Belangrijk: Werk je apparaat bij naar de nieuwste versie van iOS of iPadOS om te zorgen dat het compatibel is met de synchronisatiefuncties in macOS. Raadpleeg de gebruikershandleiding voor de iPhone, iPad of iPod touch voor informatie over het bijwerken van een iOS-of iPadOS-apparaat.
Verbind je apparaat met de Mac.
Je kunt je apparaat aansluiten via een USB- of USB-C-kabel of via een wifiverbinding.

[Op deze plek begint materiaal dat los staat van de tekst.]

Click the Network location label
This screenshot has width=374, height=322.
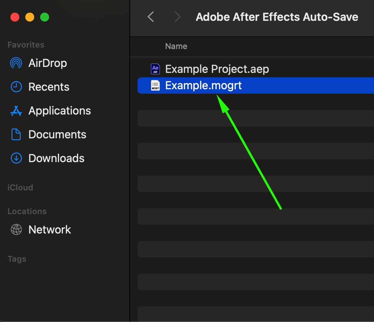[x=49, y=229]
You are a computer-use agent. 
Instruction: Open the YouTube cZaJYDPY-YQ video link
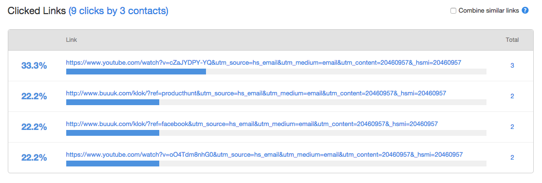coord(264,63)
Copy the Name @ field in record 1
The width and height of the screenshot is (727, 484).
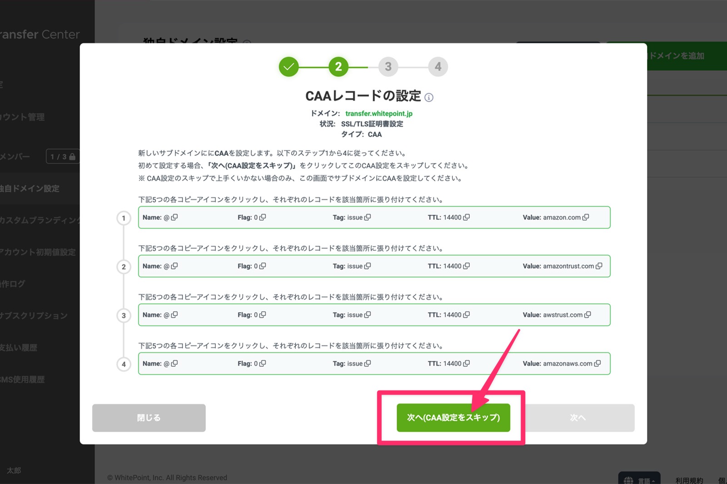(174, 217)
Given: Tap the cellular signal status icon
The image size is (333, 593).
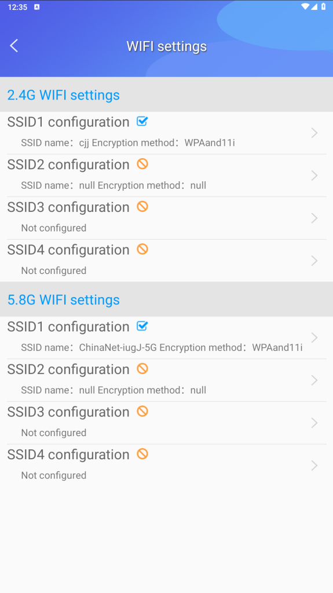Looking at the screenshot, I should pyautogui.click(x=314, y=7).
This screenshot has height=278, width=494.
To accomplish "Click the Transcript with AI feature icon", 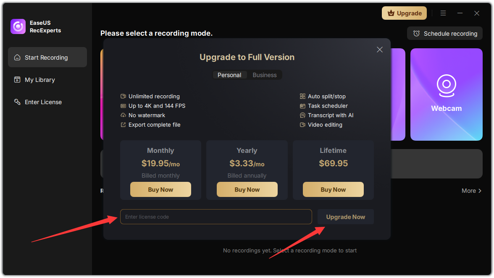I will pos(302,115).
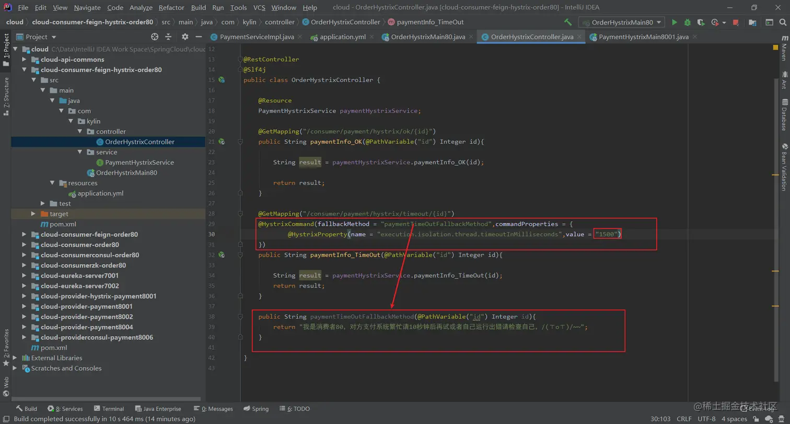Viewport: 790px width, 424px height.
Task: Start debugging with the green bug icon
Action: click(688, 22)
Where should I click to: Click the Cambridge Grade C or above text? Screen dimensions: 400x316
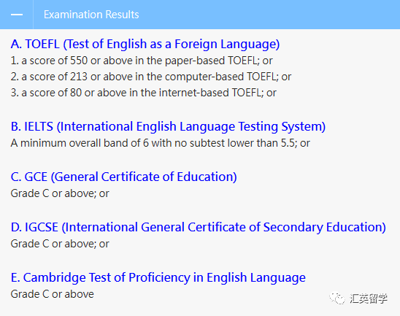53,294
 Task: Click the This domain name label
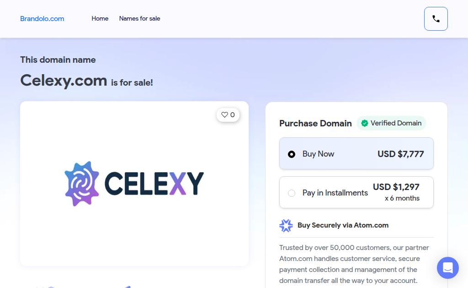point(58,60)
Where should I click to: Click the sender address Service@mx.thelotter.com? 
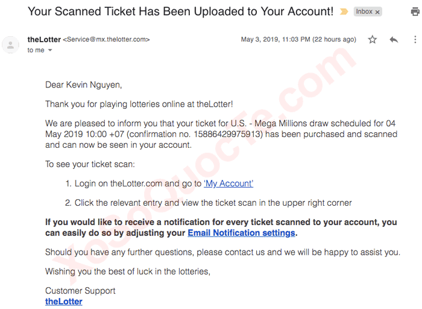point(106,40)
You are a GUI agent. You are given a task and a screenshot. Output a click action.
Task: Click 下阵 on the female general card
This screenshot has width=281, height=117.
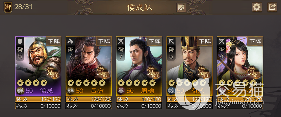point(255,41)
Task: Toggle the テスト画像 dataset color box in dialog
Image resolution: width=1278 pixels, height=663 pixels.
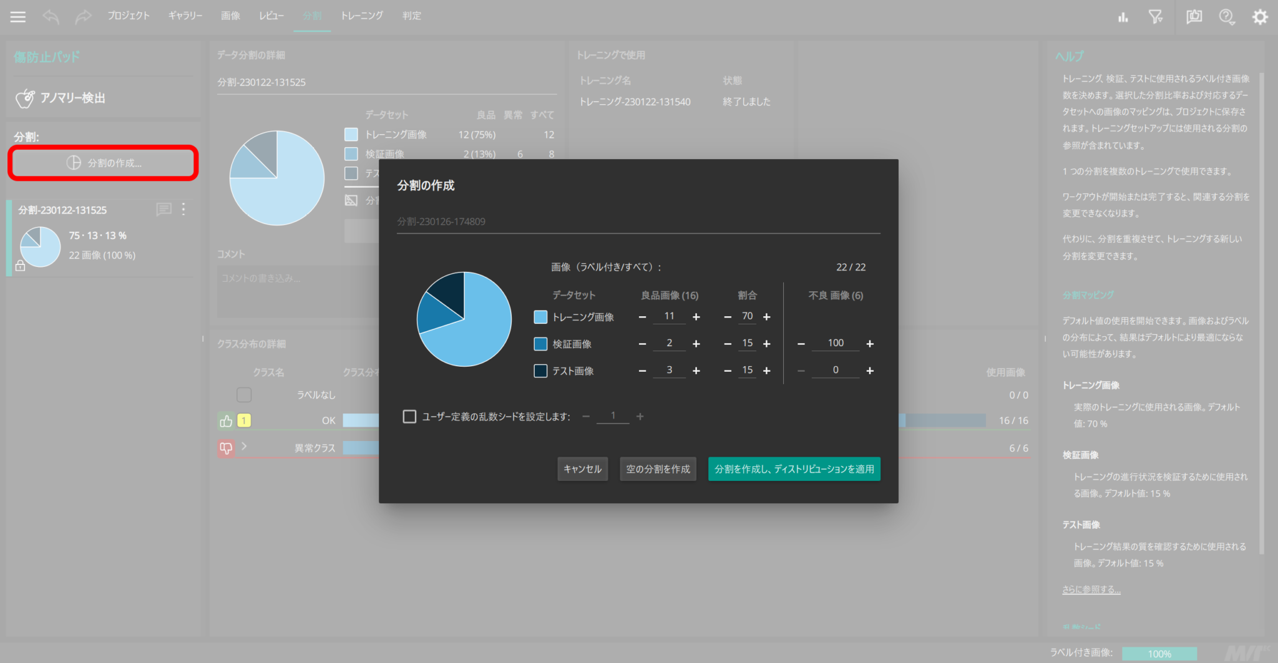Action: (540, 370)
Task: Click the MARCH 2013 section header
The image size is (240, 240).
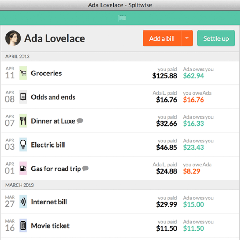Action: [x=19, y=185]
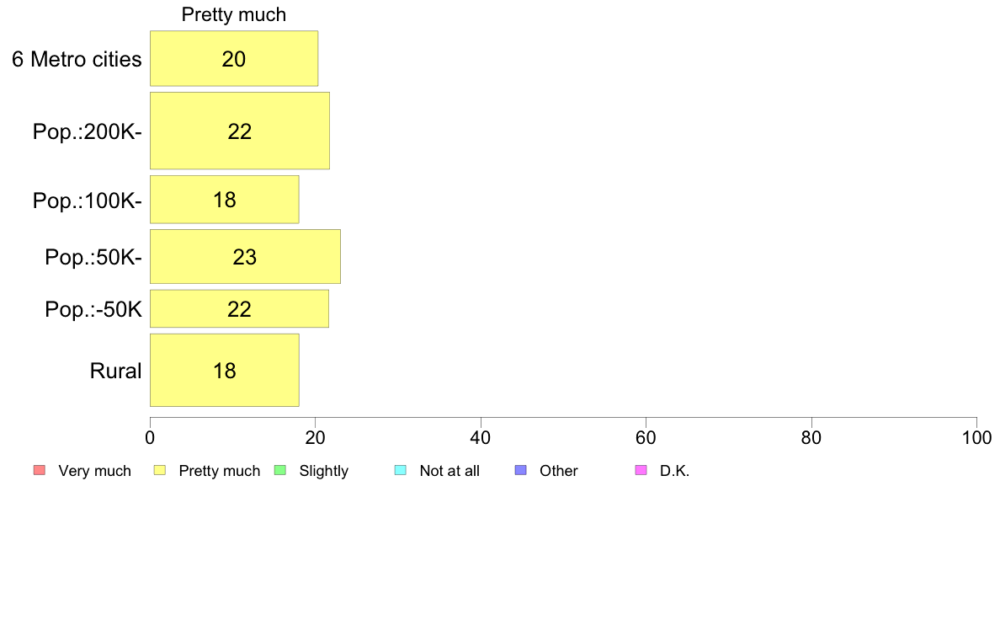Click the 6 Metro cities axis label
Screen dimensions: 1000x620
pos(77,59)
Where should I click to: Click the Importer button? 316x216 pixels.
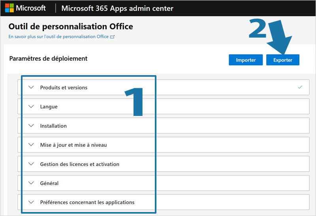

Zie Materiaal via wifi synchroniseren tussen je Mac en iPhone of iPad om synchronisatie via wifi in te schakelen.
Kies in de Finder op de Mac 'Finder' > 'Voorkeuren' en klik op 'Navigatiekolom'.
Schakel onder 'Locaties' het aankruisvak 'Cd's, dvd's en iOS-apparaten' in.
Controleer of het apparaat nu wel in de navigatiekolom (onder 'Locaties') wordt weergegeven.
Klik op het apparaat om de synchronisatieopties weer te geven.